# [Short task]
Will you copy every one of the records below word for word, keeping each line as it stands?

— Start —

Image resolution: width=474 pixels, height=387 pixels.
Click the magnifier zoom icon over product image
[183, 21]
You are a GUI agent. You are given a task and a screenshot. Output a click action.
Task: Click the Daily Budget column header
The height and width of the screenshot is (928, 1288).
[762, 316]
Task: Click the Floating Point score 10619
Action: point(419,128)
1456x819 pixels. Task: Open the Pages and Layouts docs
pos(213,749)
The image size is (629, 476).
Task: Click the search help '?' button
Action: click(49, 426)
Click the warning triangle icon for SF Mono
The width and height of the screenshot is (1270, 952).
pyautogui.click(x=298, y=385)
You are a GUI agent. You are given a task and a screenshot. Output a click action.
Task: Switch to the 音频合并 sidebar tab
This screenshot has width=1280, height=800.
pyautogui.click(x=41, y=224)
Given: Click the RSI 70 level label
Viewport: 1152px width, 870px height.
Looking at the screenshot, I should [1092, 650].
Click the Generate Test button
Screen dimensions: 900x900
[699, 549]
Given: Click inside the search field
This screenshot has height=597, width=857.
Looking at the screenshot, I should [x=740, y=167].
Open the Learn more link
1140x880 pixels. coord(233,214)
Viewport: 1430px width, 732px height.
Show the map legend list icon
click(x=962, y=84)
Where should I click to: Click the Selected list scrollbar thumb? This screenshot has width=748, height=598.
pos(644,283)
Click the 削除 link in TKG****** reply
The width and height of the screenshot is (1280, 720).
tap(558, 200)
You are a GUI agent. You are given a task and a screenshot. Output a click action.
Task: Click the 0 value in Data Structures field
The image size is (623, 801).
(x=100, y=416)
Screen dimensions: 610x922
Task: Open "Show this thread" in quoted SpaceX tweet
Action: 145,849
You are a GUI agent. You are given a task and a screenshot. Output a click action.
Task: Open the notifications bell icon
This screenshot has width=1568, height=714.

— End —

# [Problem solution]
Image resolution: width=474 pixels, height=387 pixels.
Click the magnifier zoom icon over product image
[183, 21]
You are a GUI agent. You are given a task and a screenshot. Output a click action.
Task: Click the Daily Budget column header
The height and width of the screenshot is (928, 1288).
[762, 316]
Task: Click the Floating Point score 10619
Action: point(419,128)
1456x819 pixels. Task: Open the Pages and Layouts docs
pos(213,749)
The image size is (629, 476).
Task: Click the search help '?' button
Action: click(49, 426)
Click the warning triangle icon for SF Mono
The width and height of the screenshot is (1270, 952).
pyautogui.click(x=298, y=385)
You are a GUI agent. You are given a task and a screenshot. Output a click action.
Task: Switch to the 音频合并 sidebar tab
This screenshot has width=1280, height=800.
pyautogui.click(x=41, y=224)
Given: Click the RSI 70 level label
Viewport: 1152px width, 870px height.
Looking at the screenshot, I should [1092, 650].
Click the Generate Test button
Screen dimensions: 900x900
[699, 549]
Given: Click inside the search field
This screenshot has height=597, width=857.
Looking at the screenshot, I should [x=740, y=167].
Open the Learn more link
1140x880 pixels. coord(233,214)
Viewport: 1430px width, 732px height.
Show the map legend list icon
click(x=962, y=84)
Where should I click to: Click the Selected list scrollbar thumb? This screenshot has width=748, height=598.
pos(644,283)
Click the 削除 link in TKG****** reply
The width and height of the screenshot is (1280, 720).
tap(558, 200)
You are a GUI agent. You are given a task and a screenshot. Output a click action.
Task: Click the 0 value in Data Structures field
The image size is (623, 801).
(x=100, y=416)
Screen dimensions: 610x922
Task: Open "Show this thread" in quoted SpaceX tweet
Action: 145,849
You are a GUI agent. You are given a task and a screenshot. Output a click action.
Task: Open the notifications bell icon
This screenshot has width=1568, height=714.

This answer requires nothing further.